Facial recognition technology will soon help usher in an era of seamless hotel check-ins. FlyZoo, Alibaba’s ultramodern boutique hotel in China, is one of the forerunners of this technology.

Traditionally, it takes a minimum of three minutes to check-in, and this number can go up during peak times. The check-in process with facial recognition technology can be completed in less than a minute. The busy modern-day traveler prefers efficiency, and surveys show that over 60% of Chinese travelers have shown a preference for facial recognition technology.

A deeper dive into the technology

Guests will book through an app. They can choose a room on a particular floor and opt for a particular view. Check-in is a breeze through the app, which has facial recognition built into it for Chinese guests. Foreign guests will have to use the kiosks in the lobby to check-in.

Once the initial check-in is done, guests just have to get into the elevators and go to their rooms. They don’t even need a key! The elevator scans a guest’s face and takes him or her to their floor. The door for the room also scans the guest's face to give him or her entry inside.

Once inside, Alibaba’s Alexa-like assistant, Ask Genie, will take in requests for water, extra pillows, new towels, adjusting room temperatures, etc. All goods ordered or requested for will be delivered by a three-foot-tall robot.

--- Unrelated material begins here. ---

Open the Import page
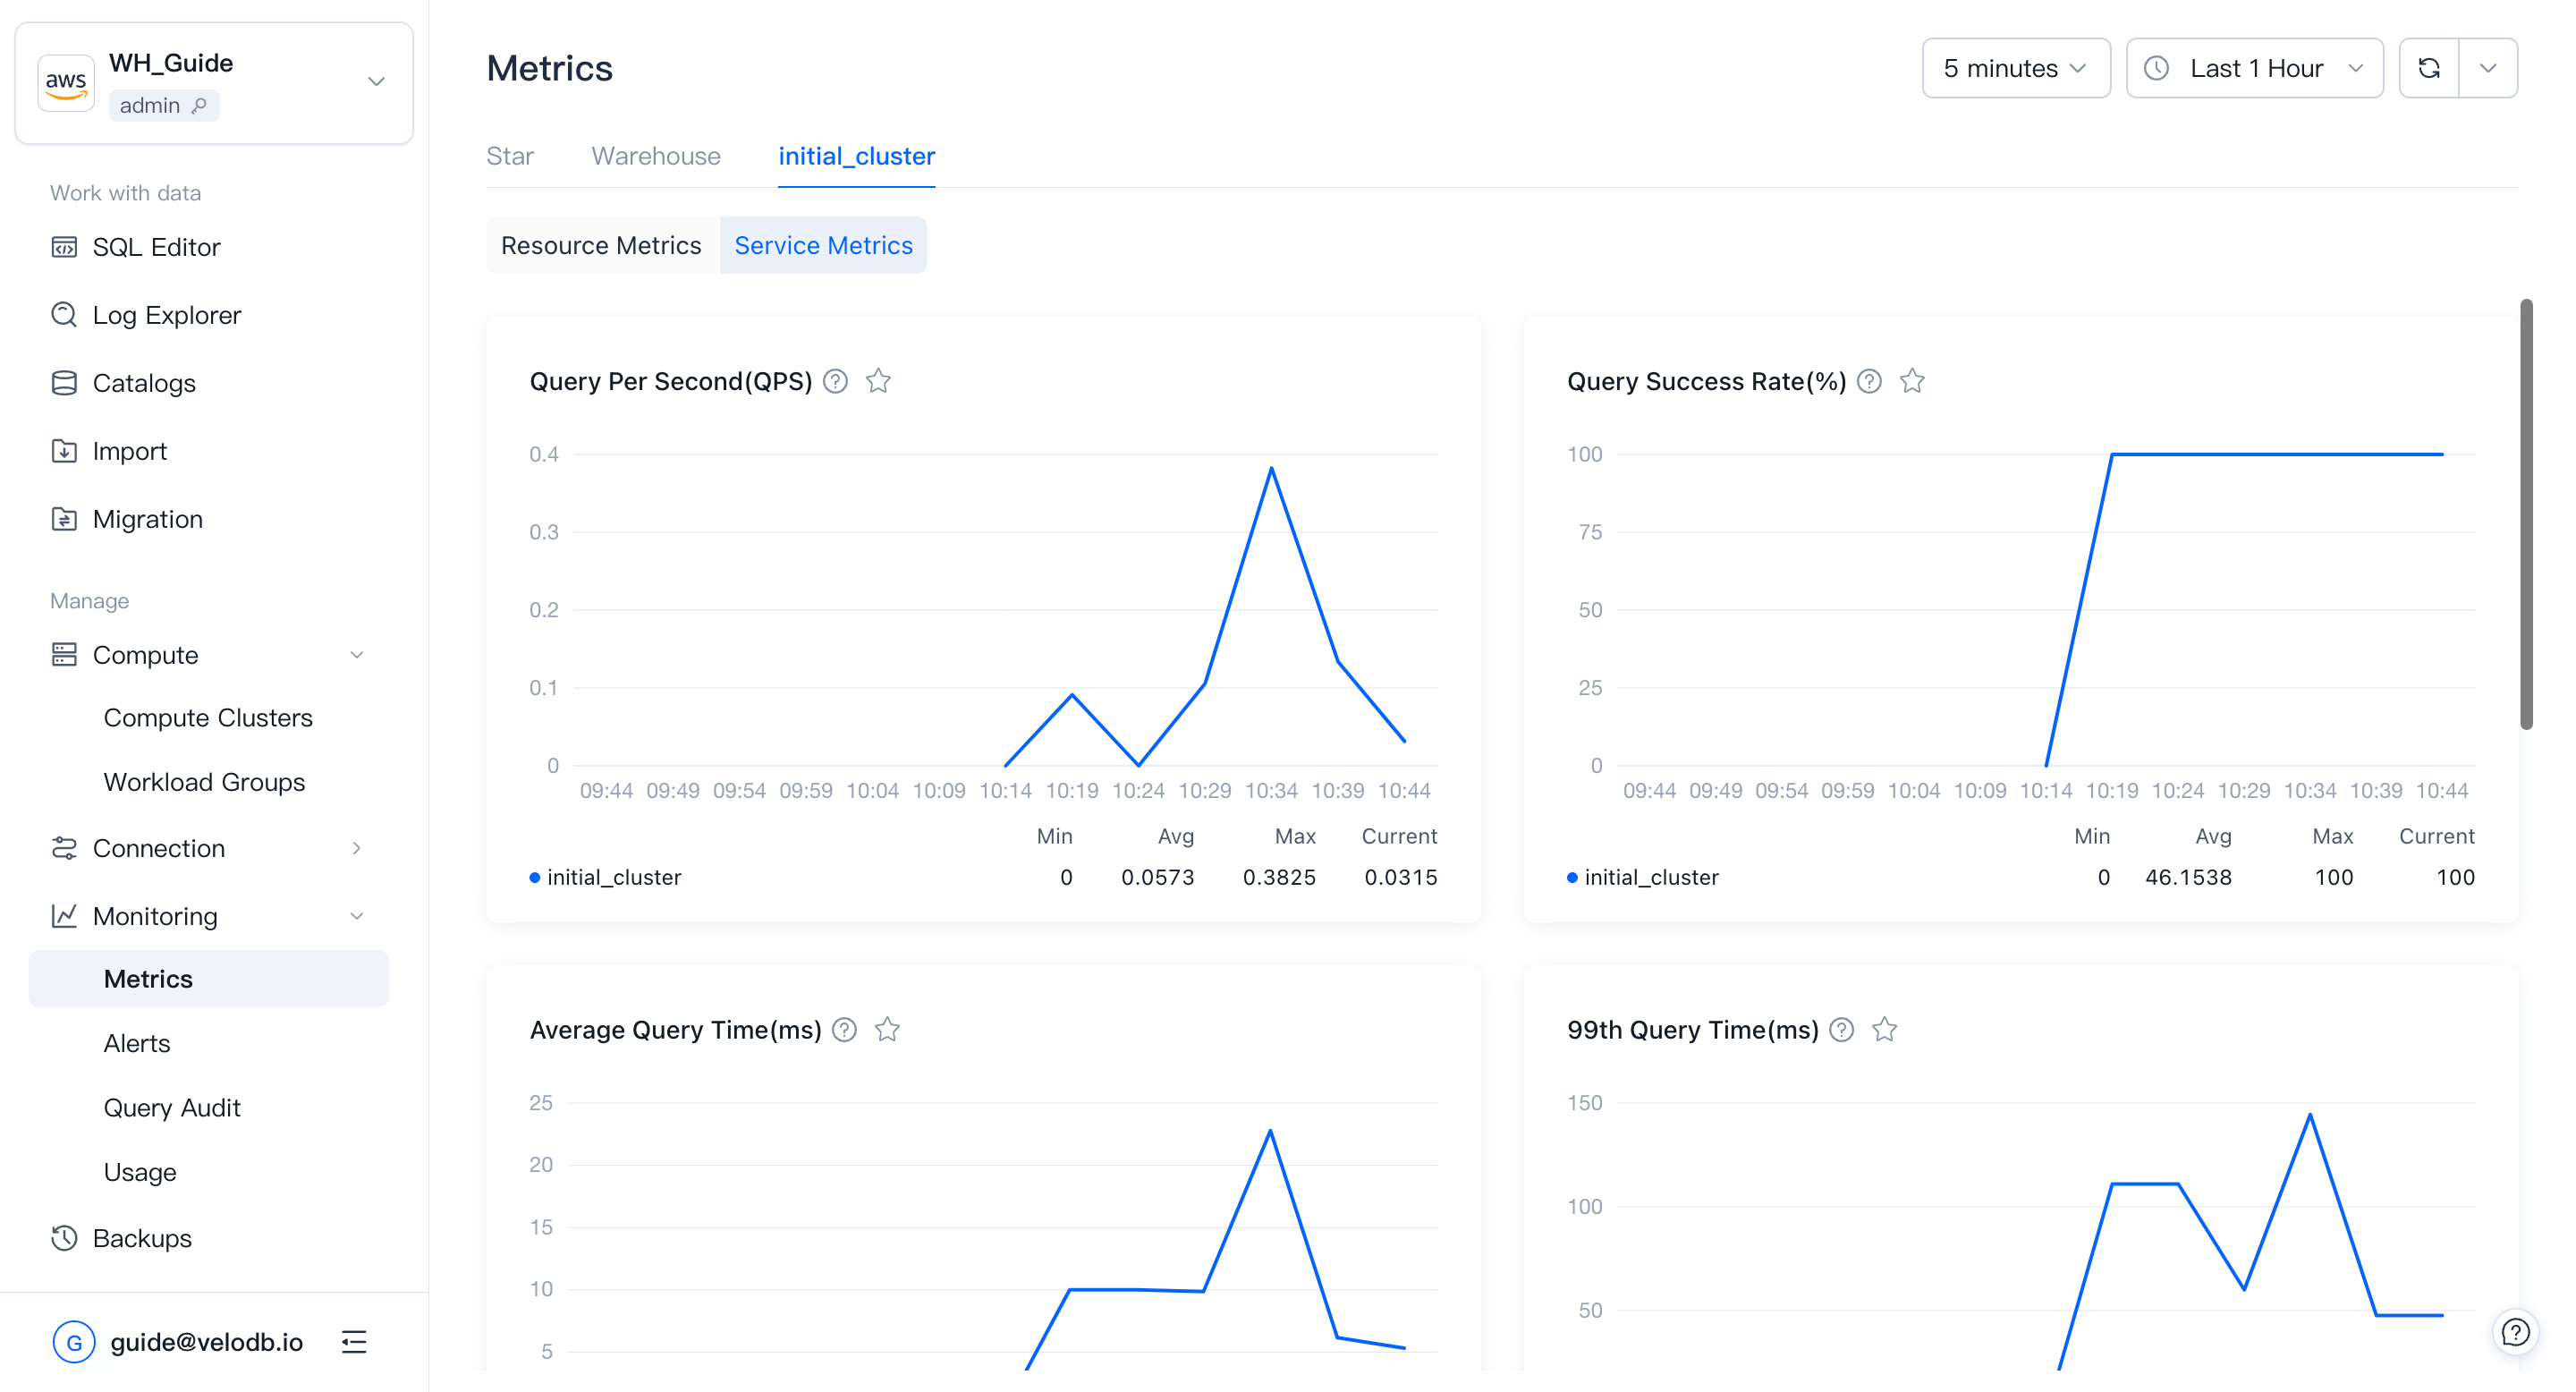Image resolution: width=2576 pixels, height=1392 pixels. (130, 450)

Guests can even order food via the app, and that, too, will be delivered by robots. Travelers can also head to the hotel restaurant where food is served and be helped by robots as well. Face-scanning technology will also help guests pay and charge to their hotel rooms if they have forgotten their wallets.

The impressive array of technologies that have made this new-age hotel possible have come from various Alibaba subsidiaries: travel service platform Fliggy, which offered the base for user experience design; Tmall Marketplace for marketing; and Damo Academy for data analytics labs, artificial intelligence, and robotics.

Alibaba already made headlines when Fliggy teamed up Marriott International last year to test run a facial recognition check-in program for Marriott hotels in Sanya and Hangzhou.

Again, the pilot project was just for Chinese guests, but it did give us a glimpse of the future with digital assistant-powered smart hotel rooms and faster check-ins to provide guests with tailored experiences.

It seems like most people have no problems with giving up a little privacy for more convenience and speed. Marriott International has an impressive track record of embracing cutting-edge technology to create memorable experiences for guests all over the world. Plans for a possible global rollout for facial recognition are in the works, a move that is set to position the Marriott brand as a global hospitality leader for this futuristic capability.